A THIRD edition of Botany, a familiar textbook to many Dartmouth undergraduates over the years and one that is among the most used in botany classes throughout the country, was published this summer by Holt, Rinehart & Winston. The authors, Prof. Carl L. Wilson of the College's Department of Biological Sciences and Prof. Walter E. Loomis of lowa State University, rewrote much of the text. The new edition includes results of recent research in the classical aspects of botany and new findings in sub-cellular structure and function.
PROF. John G. Kemeny, chairman of the Mathematics Department, was the principal speaker at James Bowdoin Day, Bowdoin College's annual scholarship convocation last month. The exercises inaugurate Bowdoin's Parents' Weekend and are sponsored annually by the Bowdoin Fathers Association. Professor Kemeny predicted that mathematics would virtually revolutionize work in the social sciences in the next fifty years.
AGERMAN-born artist, Friedel Dzubas, will be the first visiting artist in a new program inaugurated by the Art Department this year. Mr. Dzubas studied at the Prussian Academy of Fine Arts before coming to America in 1939. His paintings are included in many public and private collections. The Visiting Artist Program will bring a professional painter, sculptor or other artist to the campus each term as part of the overall planning for the enlarged activities in the arts to be launched with the opening of the Hopkins Center.
THE College has been awarded a $37,000 National Science Foundation grant to establish a national center to supply researchers with a tiny parasitic wasp widely used in studying the genetic effects of radiation. George Saul II, Associate Professor of Biological Sciences, who has been engaged in research with this particular insect for several years, is organizing and directing the center. More than 200 genetic strains of MormoniellaVitripennis will be available to scientists and teachers working in genetics.

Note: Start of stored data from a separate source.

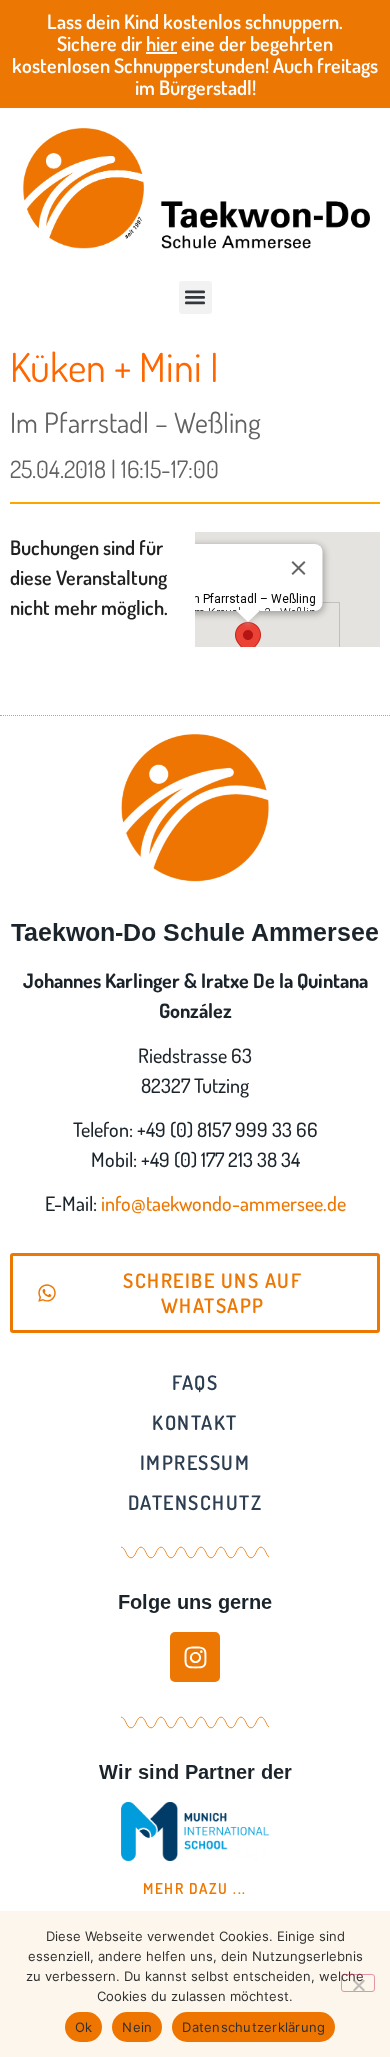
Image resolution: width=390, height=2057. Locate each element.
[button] (195, 297)
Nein (137, 2027)
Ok (84, 2027)
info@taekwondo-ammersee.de (223, 1203)
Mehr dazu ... (195, 1888)
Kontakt (195, 1422)
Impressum (195, 1462)
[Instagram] (195, 1657)
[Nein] (358, 1983)
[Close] (298, 568)
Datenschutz (195, 1502)
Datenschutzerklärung (253, 2027)
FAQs (195, 1382)
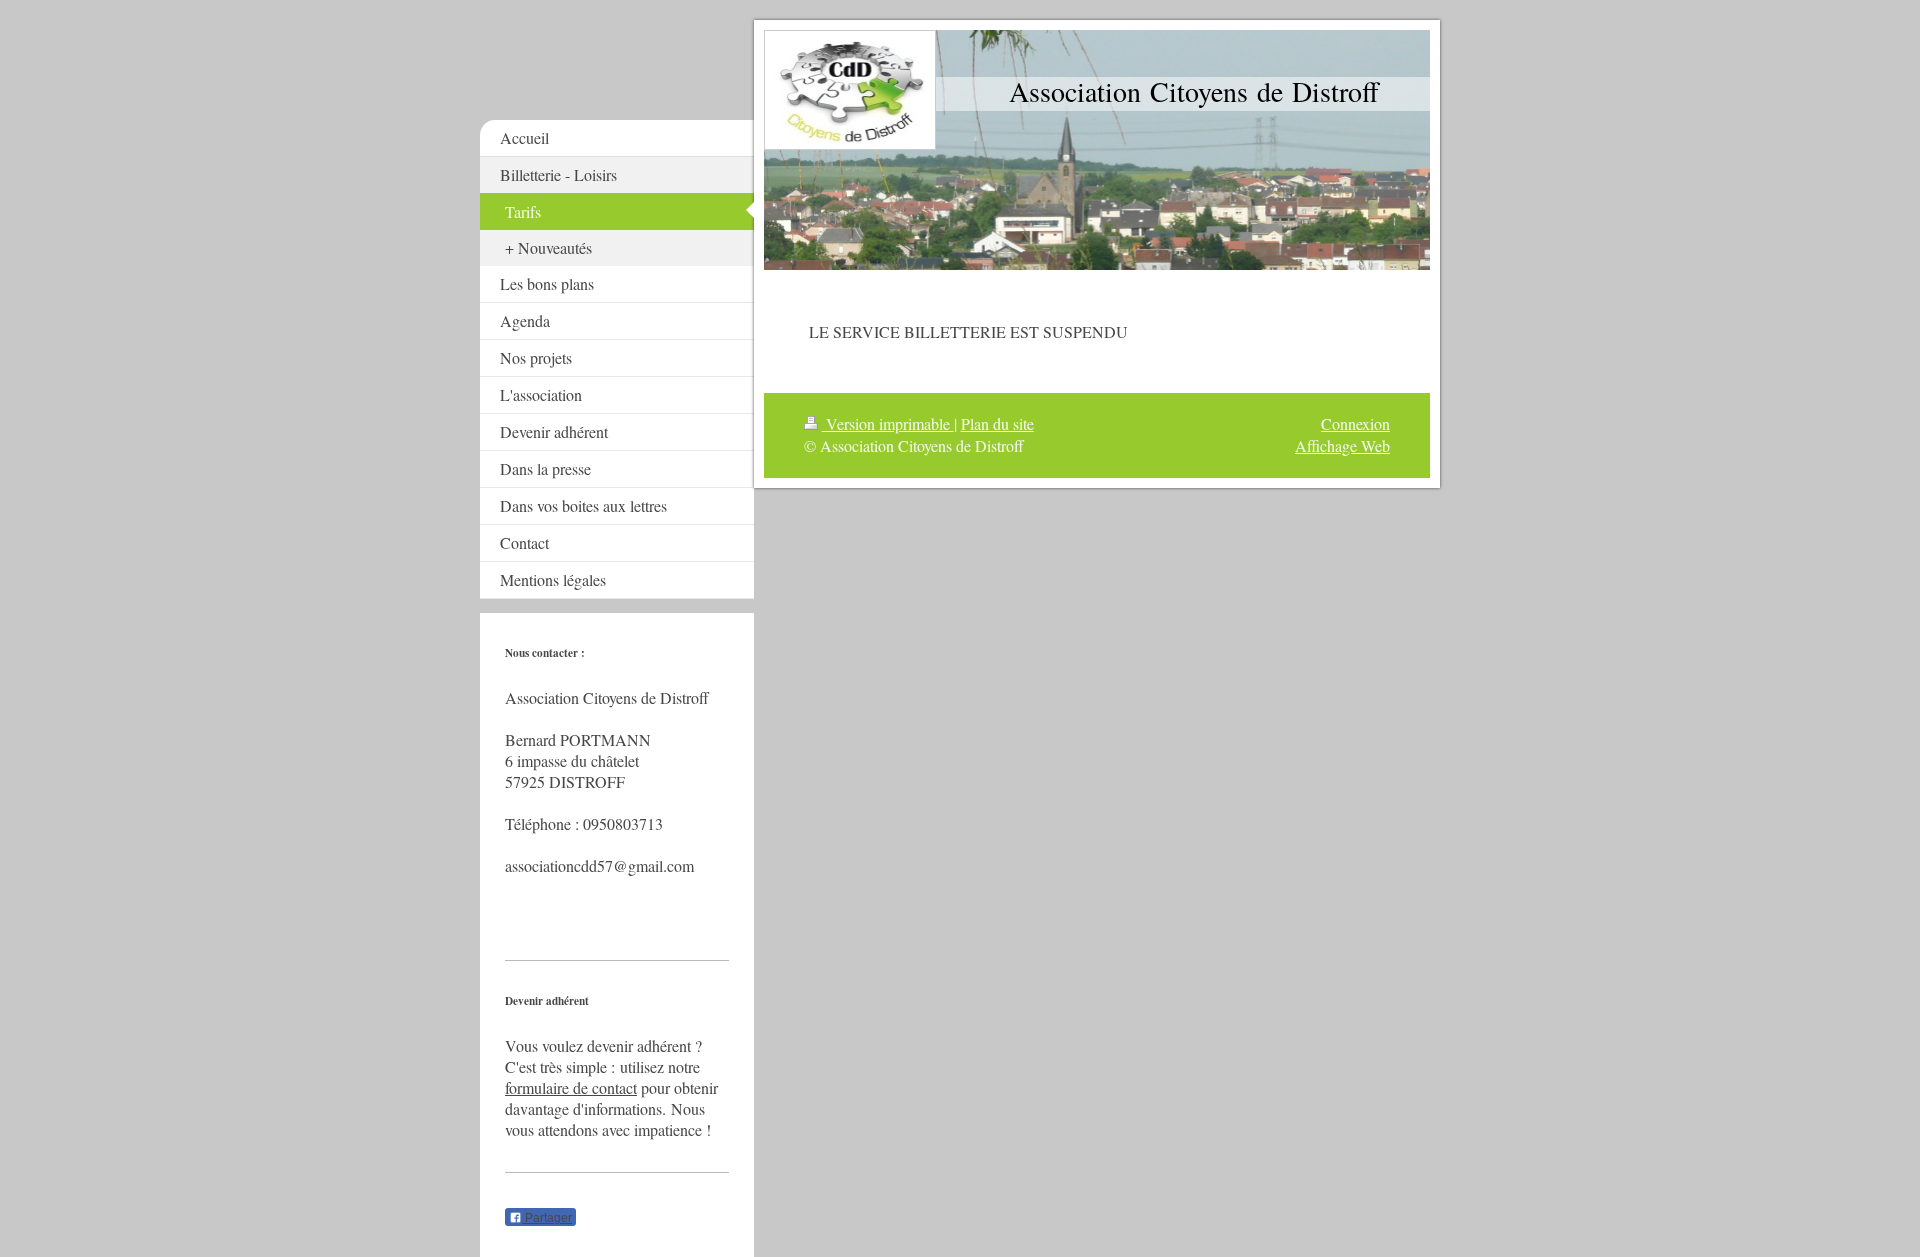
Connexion (1355, 423)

Another grant provides support for a mathematical research program involving methods of classifying abstract mathematical problems. Donald L. Kreider, Assistant Professor of Mathematics, is directing the program which is supported by a $17,500 grant from the National Science Foundation. The two-year project is entitled "Quasi-constructive Ordinal Number Classes and Associated Problems in Hierarchy Theory."

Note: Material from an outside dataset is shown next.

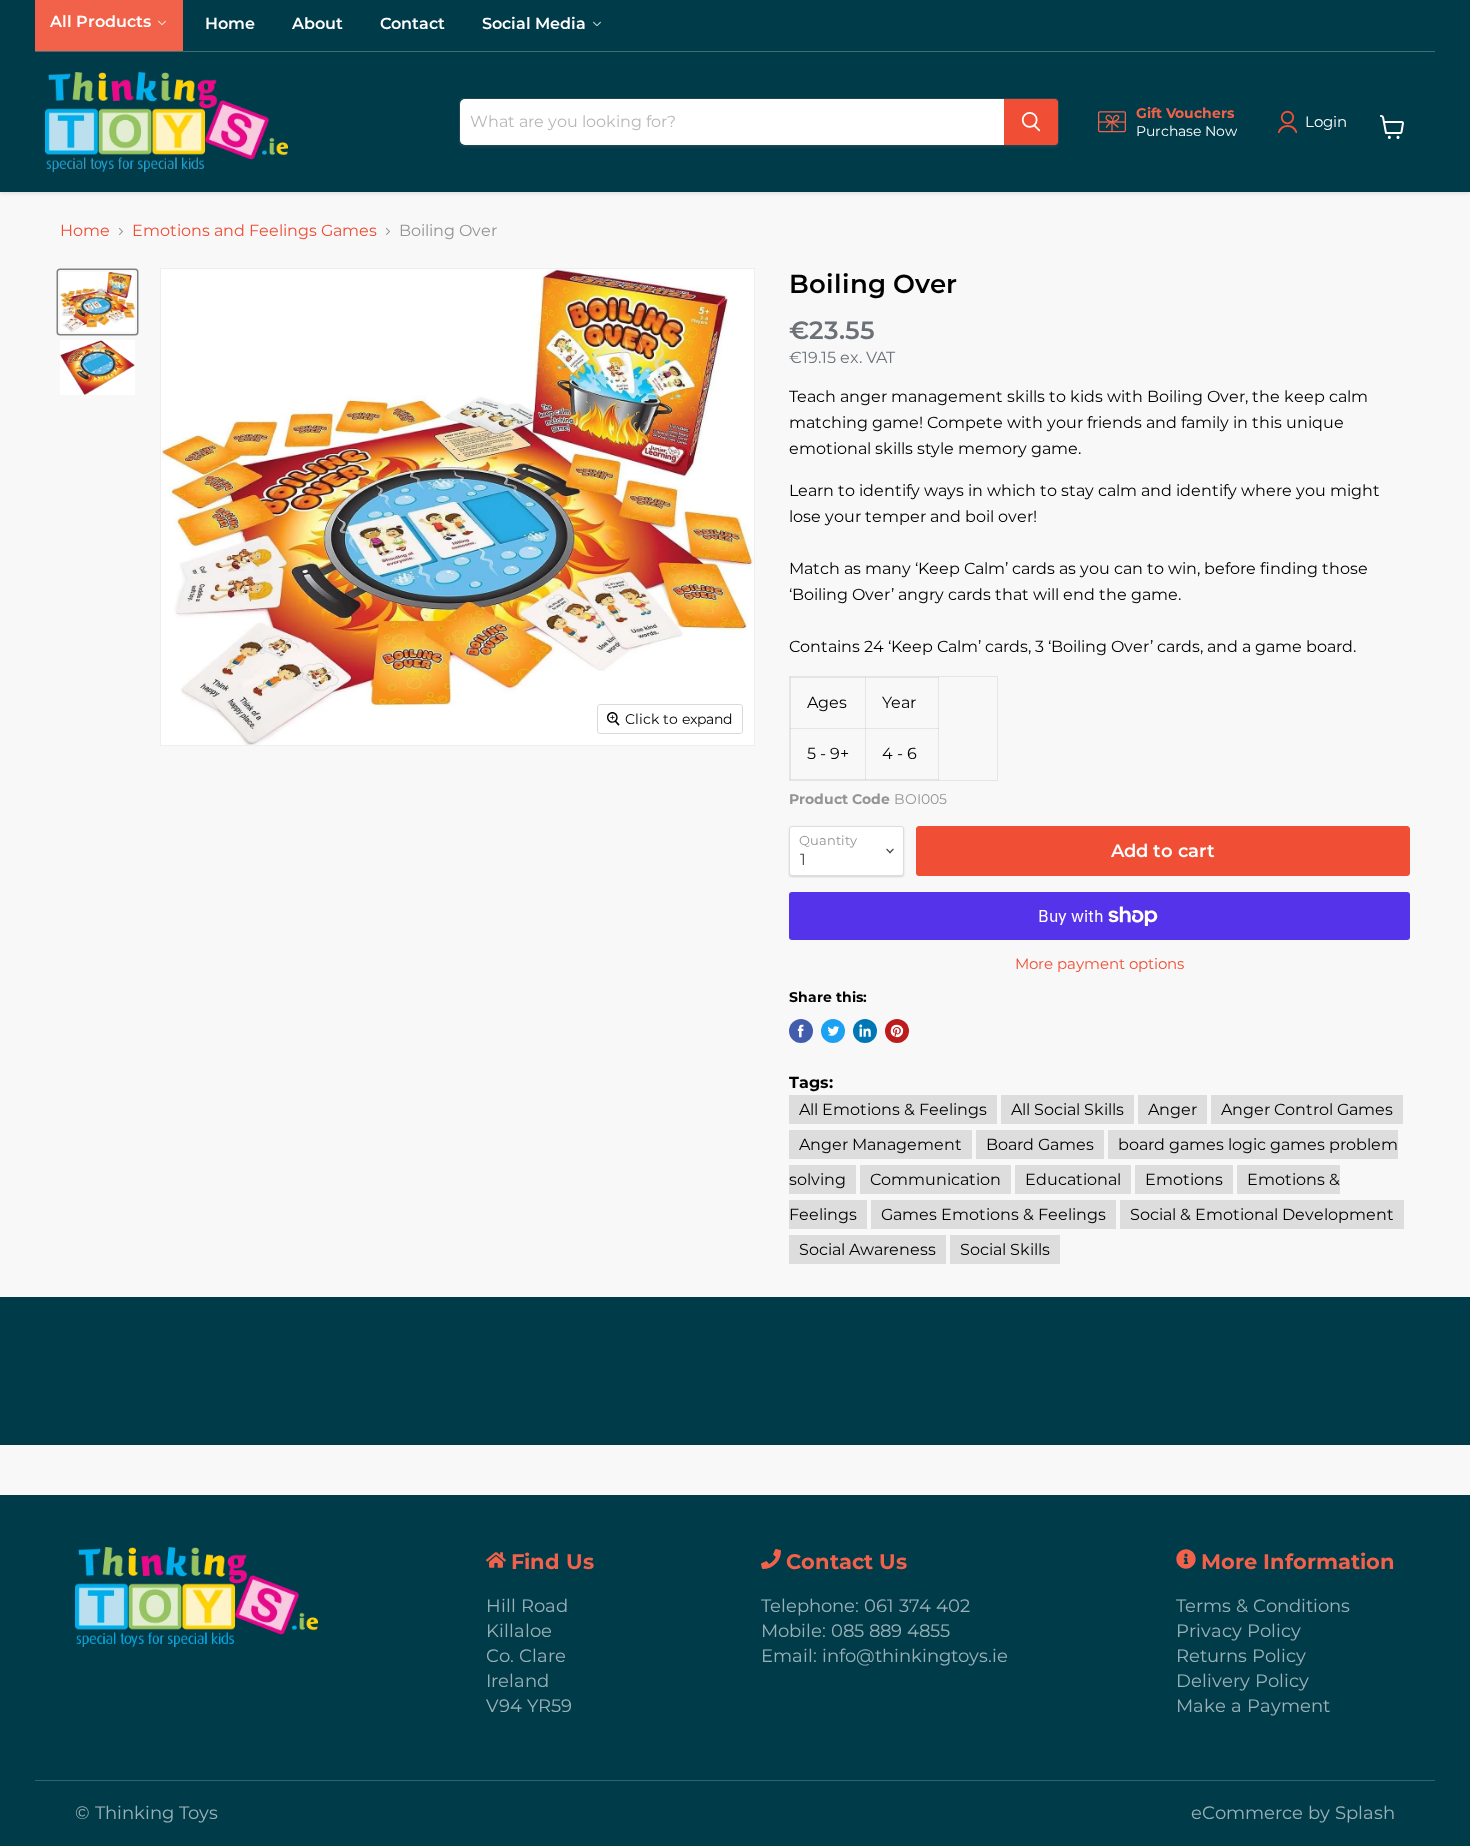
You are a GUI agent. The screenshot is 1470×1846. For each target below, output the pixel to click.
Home (85, 231)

PROF. Albert S. Carlson of the Geography Department, who is also executive secretary of the Dartmouth-Lake Sunapee Region Association, was a panelist at the annual conference of the Northeastern Industrial Developers Association in New York. . . . Prof. James Sykes of the Music Department traveled to East Germany during the summer to examine and study a collection of the writings and musical manuscripts of Robert Schumann, 19th century German composer. He was the first Westerner to be allowed access to the collection since World War II.... Prof. Wayne Broehl Jr. taught at a six-week seminar in Argentina this summer. The subject, "Business and Society," was taught to Argentinian graduate students in economics and young businessmen. Clarence Walton, associate dean of Columbia's School of Business, and Professor Broehl taught in tandem. The seminar was under State Department auspices, and the University of Buenos Aires and Columbia University conducted the program jointly.
Carl L. Wilson (r), Professor of Botany,at the coffee hour for faculty and seniors after the Convocation exercises.